▶ [Problem to solve] The word "green" marks the lines to copy; find all of them in the entries below.
(Listed records begins)
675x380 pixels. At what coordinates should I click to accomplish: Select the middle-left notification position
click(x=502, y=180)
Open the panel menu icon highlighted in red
(Listed records ends)
(Listed records begins)
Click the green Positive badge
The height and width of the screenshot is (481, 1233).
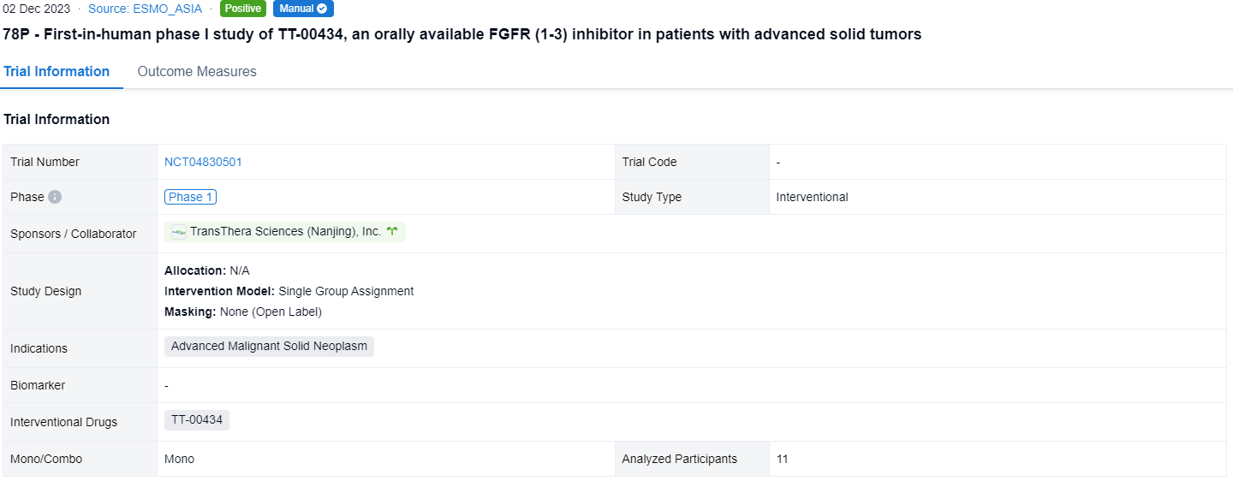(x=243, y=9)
(Listed records ends)
(Listed records begins)
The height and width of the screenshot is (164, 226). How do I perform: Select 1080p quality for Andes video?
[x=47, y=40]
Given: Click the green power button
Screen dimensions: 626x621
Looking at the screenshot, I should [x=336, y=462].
(Listed records ends)
▶ [Your response]
Click the green Positive badge
Given: Click the green power button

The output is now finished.